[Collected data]
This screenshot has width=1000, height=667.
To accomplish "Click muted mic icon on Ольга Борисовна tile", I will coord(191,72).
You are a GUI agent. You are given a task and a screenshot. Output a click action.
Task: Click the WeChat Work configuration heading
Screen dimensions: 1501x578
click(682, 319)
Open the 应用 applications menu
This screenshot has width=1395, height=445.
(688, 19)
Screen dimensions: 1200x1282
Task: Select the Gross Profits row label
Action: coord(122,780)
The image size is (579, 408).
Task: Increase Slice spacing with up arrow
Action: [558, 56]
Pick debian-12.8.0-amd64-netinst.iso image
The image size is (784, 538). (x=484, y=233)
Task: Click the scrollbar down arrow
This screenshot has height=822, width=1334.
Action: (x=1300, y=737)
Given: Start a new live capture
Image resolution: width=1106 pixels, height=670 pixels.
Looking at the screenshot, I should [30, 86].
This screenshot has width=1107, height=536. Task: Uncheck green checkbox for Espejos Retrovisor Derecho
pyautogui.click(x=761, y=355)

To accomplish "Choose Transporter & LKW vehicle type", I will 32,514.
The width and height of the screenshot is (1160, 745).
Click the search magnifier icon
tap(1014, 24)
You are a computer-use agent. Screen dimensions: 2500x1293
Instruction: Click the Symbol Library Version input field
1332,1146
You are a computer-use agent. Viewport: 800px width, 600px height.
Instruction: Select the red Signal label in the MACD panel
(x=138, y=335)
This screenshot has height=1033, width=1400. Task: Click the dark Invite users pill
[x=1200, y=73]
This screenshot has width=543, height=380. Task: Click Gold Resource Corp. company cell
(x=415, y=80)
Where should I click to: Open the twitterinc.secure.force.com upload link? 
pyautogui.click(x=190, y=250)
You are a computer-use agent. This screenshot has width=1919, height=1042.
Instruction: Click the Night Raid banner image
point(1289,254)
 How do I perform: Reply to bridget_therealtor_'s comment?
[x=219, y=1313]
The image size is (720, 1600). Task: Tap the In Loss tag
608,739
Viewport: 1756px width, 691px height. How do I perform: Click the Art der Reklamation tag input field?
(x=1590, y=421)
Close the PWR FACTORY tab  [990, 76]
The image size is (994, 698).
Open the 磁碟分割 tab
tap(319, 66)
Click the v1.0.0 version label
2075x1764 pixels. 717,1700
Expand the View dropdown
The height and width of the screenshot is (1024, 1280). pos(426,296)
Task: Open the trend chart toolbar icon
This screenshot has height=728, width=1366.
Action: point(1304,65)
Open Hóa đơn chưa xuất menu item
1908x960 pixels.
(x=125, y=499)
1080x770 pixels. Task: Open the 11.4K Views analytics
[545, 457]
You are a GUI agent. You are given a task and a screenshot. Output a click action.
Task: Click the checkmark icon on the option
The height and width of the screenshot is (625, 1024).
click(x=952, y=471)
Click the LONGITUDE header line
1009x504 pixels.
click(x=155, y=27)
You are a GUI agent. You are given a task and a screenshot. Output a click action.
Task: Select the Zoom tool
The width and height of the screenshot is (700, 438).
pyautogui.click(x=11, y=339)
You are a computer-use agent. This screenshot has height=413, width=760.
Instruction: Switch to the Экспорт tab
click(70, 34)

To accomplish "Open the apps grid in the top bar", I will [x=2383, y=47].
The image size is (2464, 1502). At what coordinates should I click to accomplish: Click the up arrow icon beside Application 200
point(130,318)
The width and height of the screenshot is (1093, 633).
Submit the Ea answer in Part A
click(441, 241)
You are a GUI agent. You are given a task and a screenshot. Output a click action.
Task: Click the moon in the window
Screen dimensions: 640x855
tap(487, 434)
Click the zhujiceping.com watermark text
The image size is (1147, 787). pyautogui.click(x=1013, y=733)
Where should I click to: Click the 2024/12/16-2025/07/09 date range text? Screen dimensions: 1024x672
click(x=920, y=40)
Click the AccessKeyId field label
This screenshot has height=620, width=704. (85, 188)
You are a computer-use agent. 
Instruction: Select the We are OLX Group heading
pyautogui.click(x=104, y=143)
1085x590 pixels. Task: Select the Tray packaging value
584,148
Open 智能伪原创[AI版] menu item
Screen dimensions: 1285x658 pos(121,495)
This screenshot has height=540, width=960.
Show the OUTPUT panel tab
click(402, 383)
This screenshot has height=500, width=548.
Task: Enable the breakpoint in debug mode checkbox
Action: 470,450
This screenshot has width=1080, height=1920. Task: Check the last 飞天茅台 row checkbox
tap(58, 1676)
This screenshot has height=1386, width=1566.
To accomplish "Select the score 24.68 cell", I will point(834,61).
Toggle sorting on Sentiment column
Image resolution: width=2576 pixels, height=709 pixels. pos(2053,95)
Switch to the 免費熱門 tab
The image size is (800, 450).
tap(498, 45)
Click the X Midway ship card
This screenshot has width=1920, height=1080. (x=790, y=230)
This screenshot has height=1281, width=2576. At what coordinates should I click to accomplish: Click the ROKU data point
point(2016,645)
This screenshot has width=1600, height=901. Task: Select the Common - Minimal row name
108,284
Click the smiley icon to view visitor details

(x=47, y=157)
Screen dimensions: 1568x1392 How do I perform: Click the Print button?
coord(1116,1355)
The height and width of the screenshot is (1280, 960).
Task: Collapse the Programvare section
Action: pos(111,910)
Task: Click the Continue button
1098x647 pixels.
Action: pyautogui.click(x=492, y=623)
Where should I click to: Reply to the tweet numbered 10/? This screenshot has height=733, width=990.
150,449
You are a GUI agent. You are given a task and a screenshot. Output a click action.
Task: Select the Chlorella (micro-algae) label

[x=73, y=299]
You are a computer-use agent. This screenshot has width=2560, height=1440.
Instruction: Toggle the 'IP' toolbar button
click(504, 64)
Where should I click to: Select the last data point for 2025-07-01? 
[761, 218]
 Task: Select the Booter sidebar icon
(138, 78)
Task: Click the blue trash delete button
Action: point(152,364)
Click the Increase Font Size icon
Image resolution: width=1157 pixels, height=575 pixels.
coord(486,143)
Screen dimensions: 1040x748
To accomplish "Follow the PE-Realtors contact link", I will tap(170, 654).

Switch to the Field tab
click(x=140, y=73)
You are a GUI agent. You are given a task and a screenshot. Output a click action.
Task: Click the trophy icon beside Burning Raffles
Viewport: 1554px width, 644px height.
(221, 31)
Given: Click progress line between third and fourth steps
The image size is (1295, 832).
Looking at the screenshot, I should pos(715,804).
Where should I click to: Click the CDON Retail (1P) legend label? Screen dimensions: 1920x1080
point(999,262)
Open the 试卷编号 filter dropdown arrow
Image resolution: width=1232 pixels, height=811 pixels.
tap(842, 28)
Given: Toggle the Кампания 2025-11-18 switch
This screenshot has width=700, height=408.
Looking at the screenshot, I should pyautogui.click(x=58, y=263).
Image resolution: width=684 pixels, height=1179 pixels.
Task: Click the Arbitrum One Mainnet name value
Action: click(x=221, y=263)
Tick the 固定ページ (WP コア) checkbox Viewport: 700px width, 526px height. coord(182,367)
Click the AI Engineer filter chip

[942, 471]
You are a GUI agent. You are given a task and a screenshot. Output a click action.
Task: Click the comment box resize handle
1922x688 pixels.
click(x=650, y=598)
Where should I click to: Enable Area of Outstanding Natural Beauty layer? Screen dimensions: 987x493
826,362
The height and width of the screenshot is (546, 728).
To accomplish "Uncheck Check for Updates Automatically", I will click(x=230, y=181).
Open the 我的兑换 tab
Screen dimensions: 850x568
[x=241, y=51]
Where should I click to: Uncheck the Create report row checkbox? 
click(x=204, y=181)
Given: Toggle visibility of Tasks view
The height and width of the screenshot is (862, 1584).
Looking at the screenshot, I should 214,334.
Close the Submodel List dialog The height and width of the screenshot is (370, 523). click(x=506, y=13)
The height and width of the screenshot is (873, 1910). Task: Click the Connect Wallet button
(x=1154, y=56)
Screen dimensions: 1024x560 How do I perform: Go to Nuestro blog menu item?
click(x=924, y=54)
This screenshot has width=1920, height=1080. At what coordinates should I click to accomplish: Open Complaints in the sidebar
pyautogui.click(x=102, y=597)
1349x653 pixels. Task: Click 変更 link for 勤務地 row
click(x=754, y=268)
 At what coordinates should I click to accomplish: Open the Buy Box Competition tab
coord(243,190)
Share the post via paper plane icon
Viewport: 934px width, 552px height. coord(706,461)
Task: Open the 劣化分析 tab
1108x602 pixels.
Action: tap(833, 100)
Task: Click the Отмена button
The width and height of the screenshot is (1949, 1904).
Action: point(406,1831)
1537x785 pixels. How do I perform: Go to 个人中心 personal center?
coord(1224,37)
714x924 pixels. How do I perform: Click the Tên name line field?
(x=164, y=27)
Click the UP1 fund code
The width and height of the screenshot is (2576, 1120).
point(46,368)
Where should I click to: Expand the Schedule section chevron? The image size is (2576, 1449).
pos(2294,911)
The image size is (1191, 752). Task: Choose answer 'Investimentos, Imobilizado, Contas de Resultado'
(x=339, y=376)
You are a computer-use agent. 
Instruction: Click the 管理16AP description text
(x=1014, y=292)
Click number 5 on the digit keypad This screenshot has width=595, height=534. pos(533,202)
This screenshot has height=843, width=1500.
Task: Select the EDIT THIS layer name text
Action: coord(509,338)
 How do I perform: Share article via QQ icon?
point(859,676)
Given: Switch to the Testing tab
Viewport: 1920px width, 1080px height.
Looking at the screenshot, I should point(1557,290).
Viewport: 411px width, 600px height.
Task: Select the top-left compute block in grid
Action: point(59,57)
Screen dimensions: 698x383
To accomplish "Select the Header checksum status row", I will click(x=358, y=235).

=== Stated problem ===
Rewrite the records starting with the line with "Task: Open the 劣化分析 tab" and going on through the line with "coord(1224,37)", substituting "Instruction" for every "Task" and leaving everything else unchanged.

=== Exercise output ===
Instruction: Open the 劣化分析 tab
1108x602 pixels.
Action: tap(833, 100)
Instruction: Click the Отмена button
The width and height of the screenshot is (1949, 1904).
Action: point(406,1831)
1537x785 pixels. How do I perform: Go to 个人中心 personal center?
coord(1224,37)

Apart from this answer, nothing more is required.